▶ [REQUIREMENTS]:
Please write the entries from the line with "You are a computer-use" up to and including the line with "click(31, 548)" as a two-column CSV with the headers "entry" and "answer", one row per entry. Put each field in double quotes, replace line breaks with spaces, and leave out the pictures.

▶ [MATERIAL PROVIDED]:
☆ ☆ ☆ ☆
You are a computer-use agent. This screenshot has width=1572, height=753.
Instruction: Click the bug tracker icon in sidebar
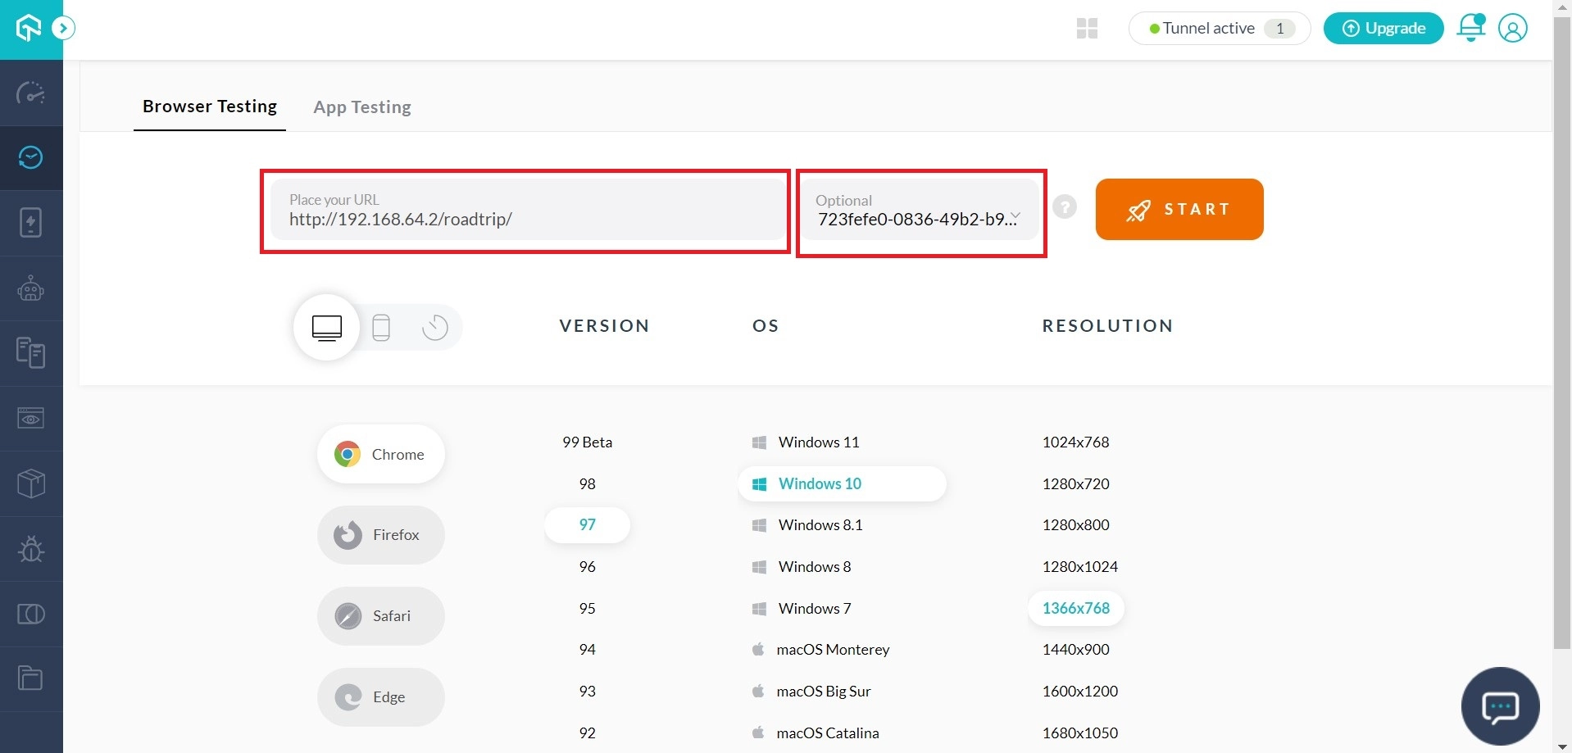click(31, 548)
☆ ☆ ☆ ☆
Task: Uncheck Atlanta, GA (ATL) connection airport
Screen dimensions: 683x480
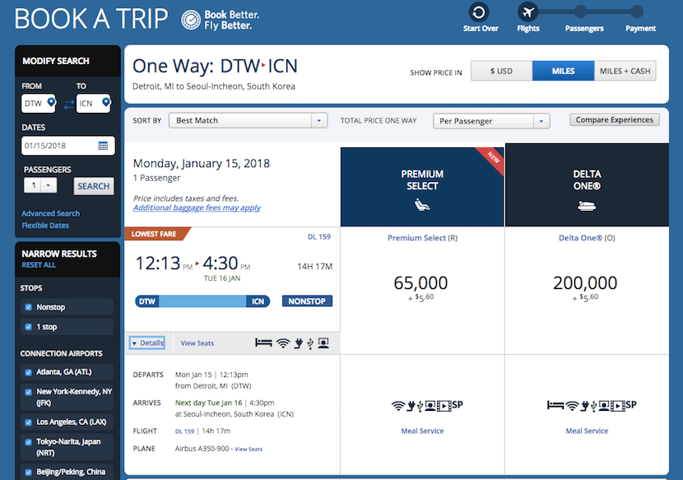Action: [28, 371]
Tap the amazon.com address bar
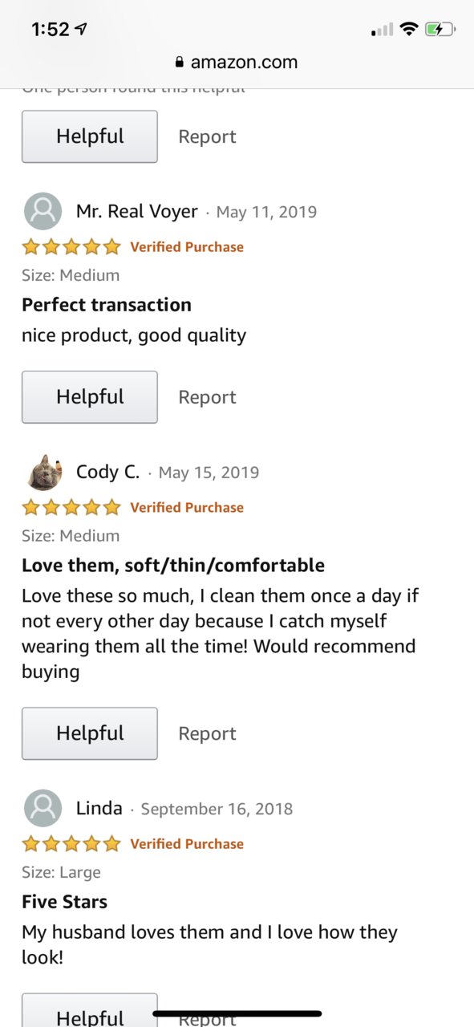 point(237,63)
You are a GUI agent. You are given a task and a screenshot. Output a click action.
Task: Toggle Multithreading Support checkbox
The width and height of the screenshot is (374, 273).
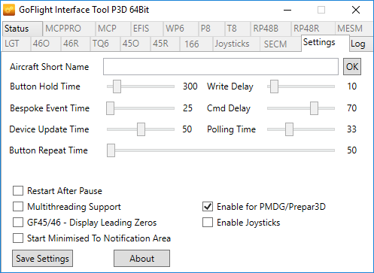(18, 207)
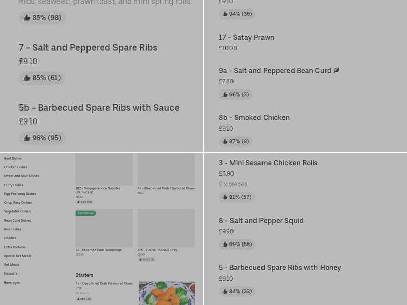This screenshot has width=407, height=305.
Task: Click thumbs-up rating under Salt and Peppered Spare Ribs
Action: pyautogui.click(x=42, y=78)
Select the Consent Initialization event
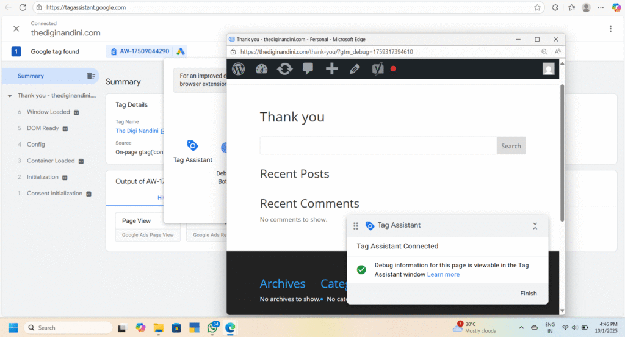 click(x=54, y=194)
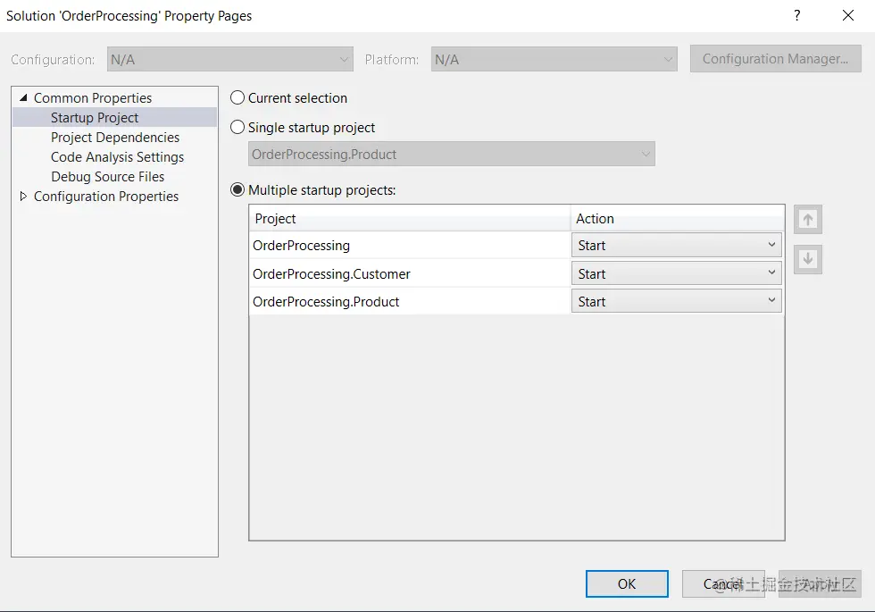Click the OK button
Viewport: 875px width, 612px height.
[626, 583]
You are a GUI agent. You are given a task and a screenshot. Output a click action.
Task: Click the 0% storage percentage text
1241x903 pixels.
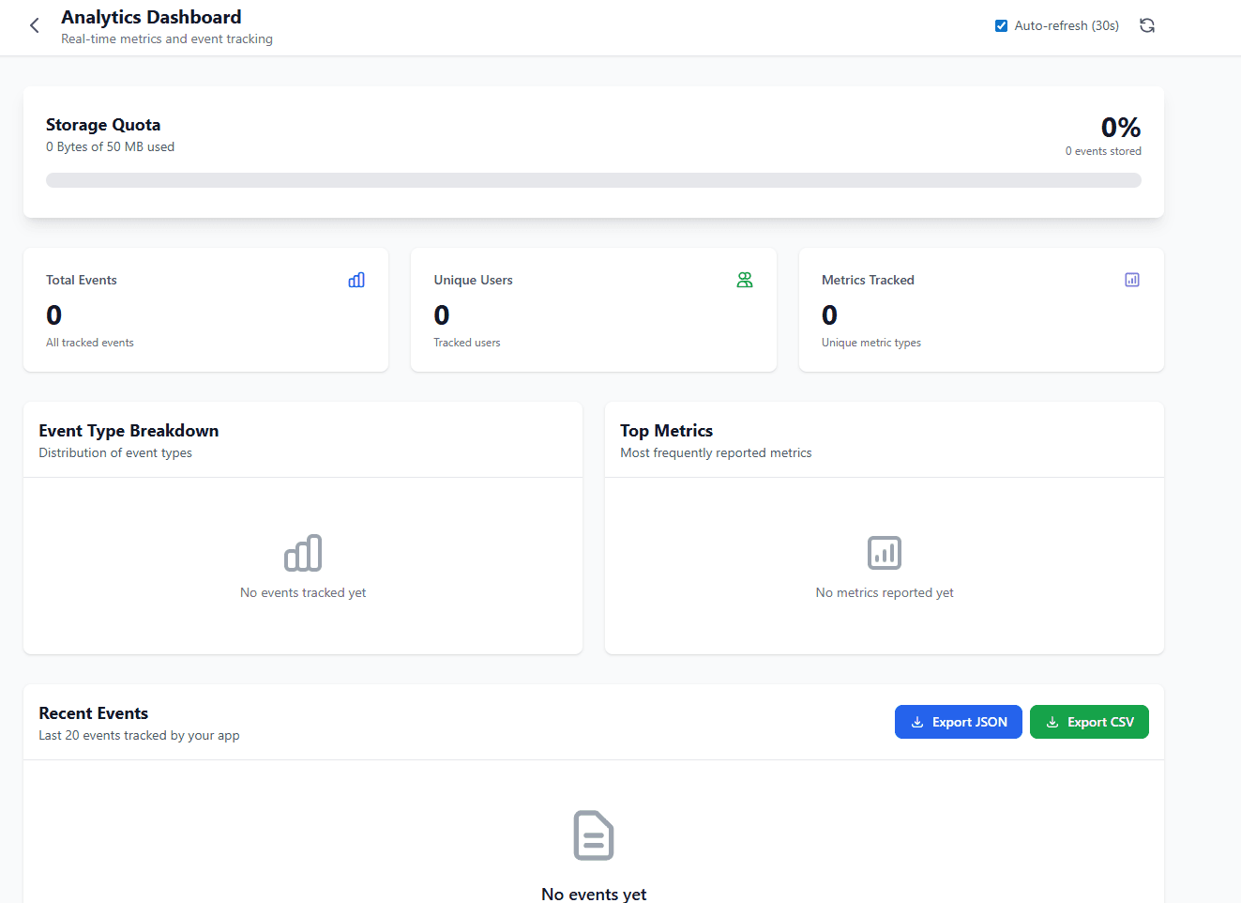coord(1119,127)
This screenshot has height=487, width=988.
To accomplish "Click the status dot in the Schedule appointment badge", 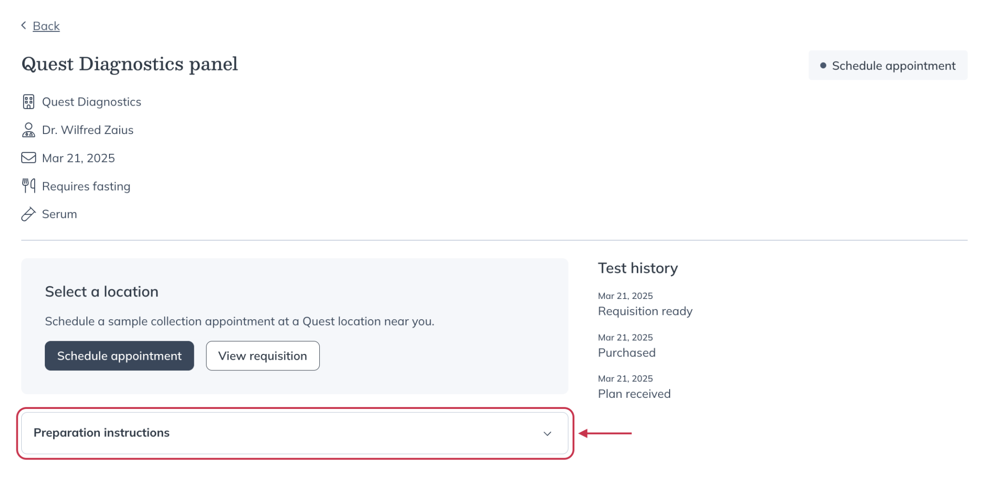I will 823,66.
☆ ☆ ☆ ☆
▶ [ANSWER BELOW]:
entry,answer
"You are a computer-use agent. This screenshot has width=1572, height=753. Instruction: Click the bug tracker icon in sidebar","click(31, 548)"